In den weiteren Ausführungen des Autors kommt die ältere freidenkerische Sicht auf Religion immer wieder durch, sei es, wenn die Entstehung von Religionen erklärt wird, wenn es um Menschenopfer geht, um aktuelle Religionskonflikte usw. Czermak findet keinen Zugang zur modernen Religions- als einer Kulturwissenschaft, dies auch, weil er auch in seiner Kritik der Religionswissenschaft – bei aller Berechtigung – vor allem deren Religionsnähe sieht. Diejenige Religionswissenschaft, die eine modernere Kulturanalyse pflegt (nur zwei Beispiele: Jan Assmann und Richard Faber) bleibt ihm fremd und damit auch ein aufgeklärteres Verständnis von Religion, das ein anderes ist als das in der deutschen säkularen Szene historisch gewachsene und immer wieder gern gelesene. Noch immer dominiert in der “Szene” ein Religionsverständnis, das den “cultural turn” verpasst hat.

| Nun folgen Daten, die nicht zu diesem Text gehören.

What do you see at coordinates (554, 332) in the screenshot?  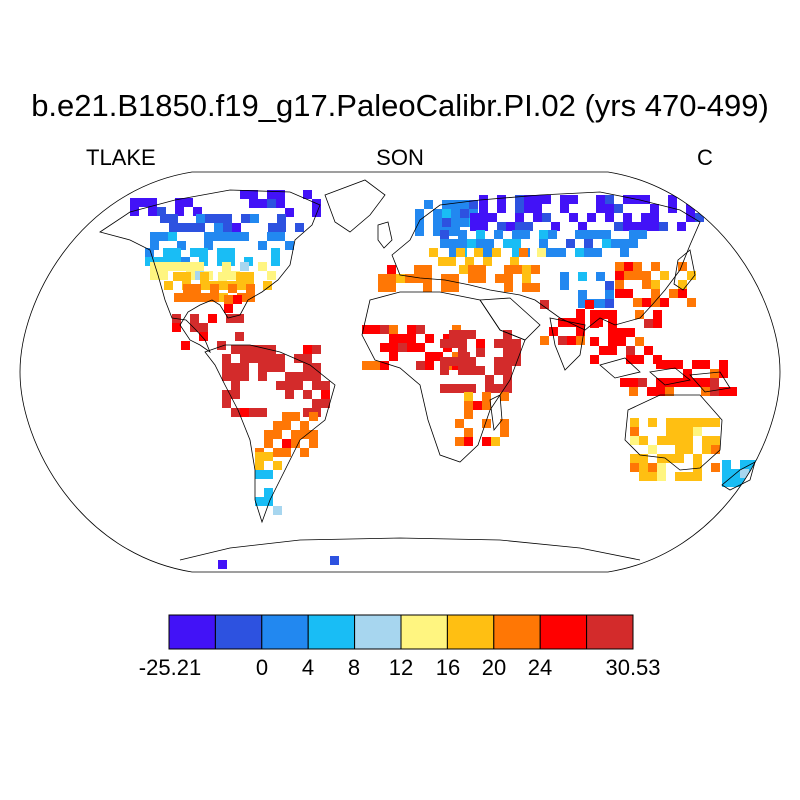 I see `grid-cell-india` at bounding box center [554, 332].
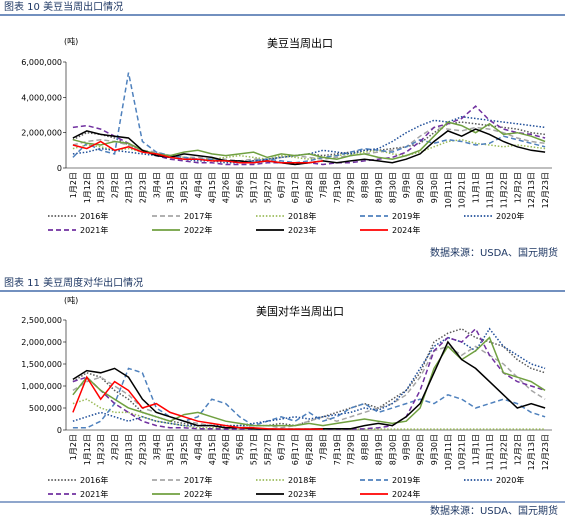  I want to click on legend-label: 2019年, so click(406, 216).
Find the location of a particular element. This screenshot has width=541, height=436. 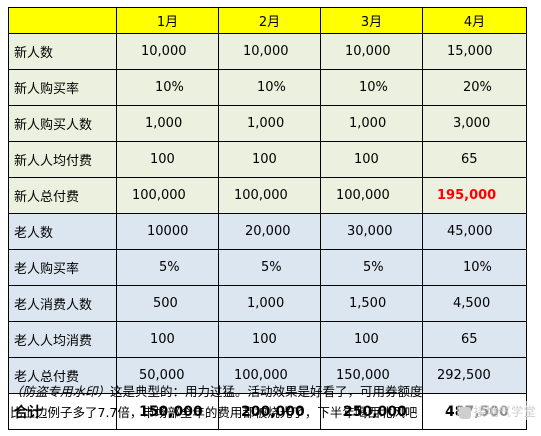

cell: 45,000 is located at coordinates (474, 232).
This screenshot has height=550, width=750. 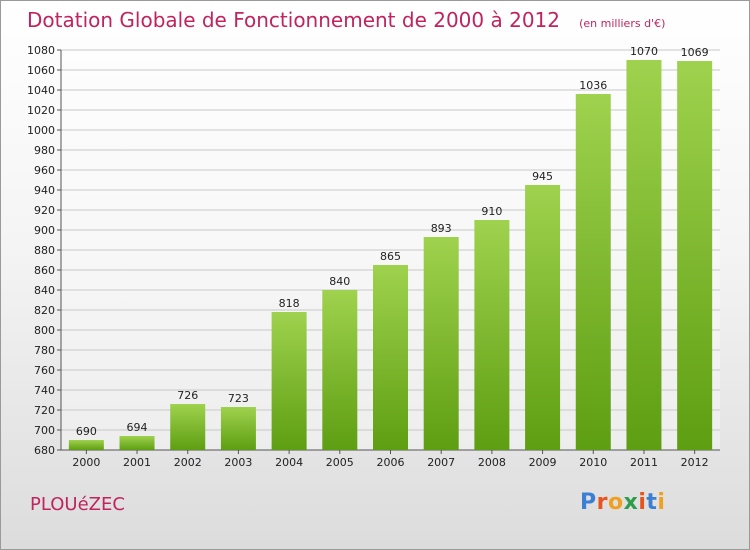 I want to click on y-tick-label: 780, so click(x=44, y=350).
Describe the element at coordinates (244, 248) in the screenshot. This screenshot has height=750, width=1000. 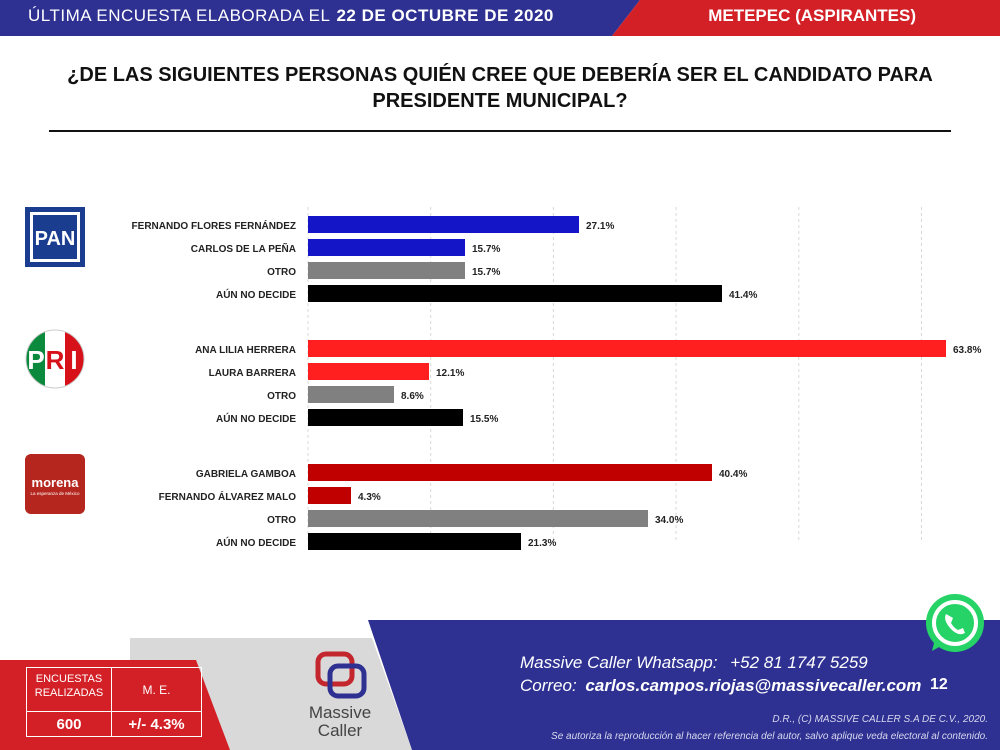
I see `category-label: CARLOS DE LA PEÑA` at that location.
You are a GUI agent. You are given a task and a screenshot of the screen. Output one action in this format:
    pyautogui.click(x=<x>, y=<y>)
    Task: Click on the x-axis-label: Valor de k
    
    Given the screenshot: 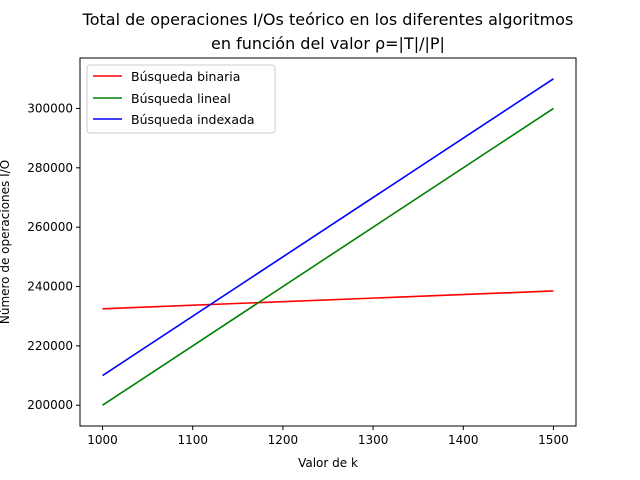 What is the action you would take?
    pyautogui.click(x=328, y=463)
    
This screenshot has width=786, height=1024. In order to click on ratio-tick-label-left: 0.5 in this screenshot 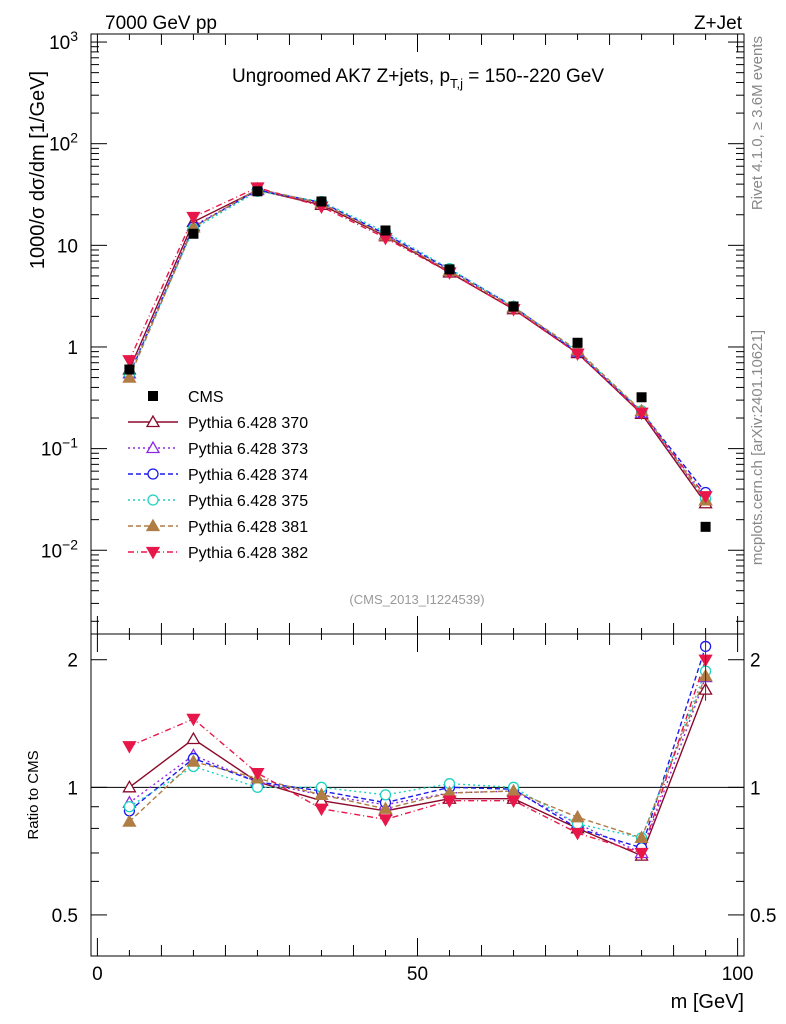, I will do `click(65, 916)`.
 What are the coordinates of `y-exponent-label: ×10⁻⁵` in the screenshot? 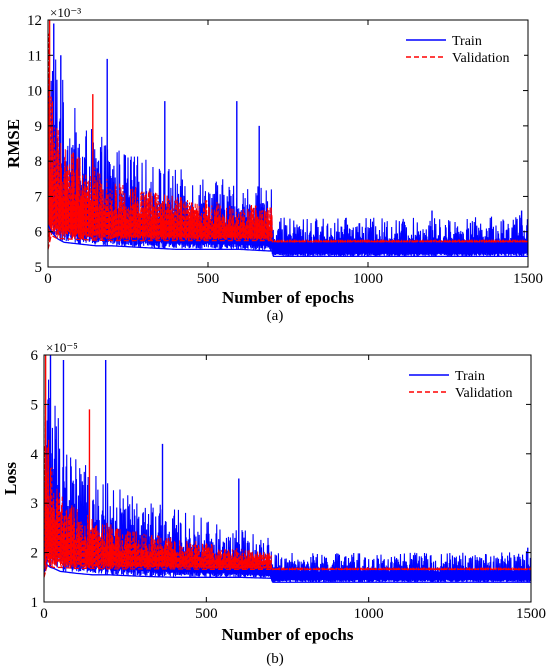 It's located at (62, 348).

Religionen werden von Menschen gemacht und getragen. Die Beteiligten, auch die Funktionärsschichten der Priester, so Religionen sie haben, sind nicht nur treibende, sondern auch getriebene Kräfte, eingebunden in soziale und ökonomische, demographische und soziologische, kultische und kulturelle Strukturen, Konflikte und Abläufe. So sehr gebildeten Mitteleuropäern Heiligenverehrung (um ein Beispiel zu nehmen) missfällt und sie von einem rationalen Standpunkt aus deren Dummheiten und Funktionsweisen entlarven, hilft doch dieses reine Erkennen denjenigen nicht viel weiter, die ohne Religion leben wollen, aber der Emotionen, der Rituale, der gefühlten Gemeinschaft, des spirituellen Erlebnisses nicht entbehren möchten.

Wer ist denn das “Wir”, von dem der Autor in seinem eigentlich pessimistischen Resümee so viel erwartet (S. 96)? “Wir” sind sehr verschiedene Subjekte. Ein “Wir” darin lebt in Zeiten und Gegenden, wo Schalke eine Religion sein kann und Madonna eine Heilige, kurz: wo wir über Religionen mehr wissen können und sollten als das traditionelle freidenkerische Bild uns davon vermittelt. Wie viele Atheisten entrücken doch förmlich, wenn Deutschland Weltmeister wird, in welchem Sport auch immer.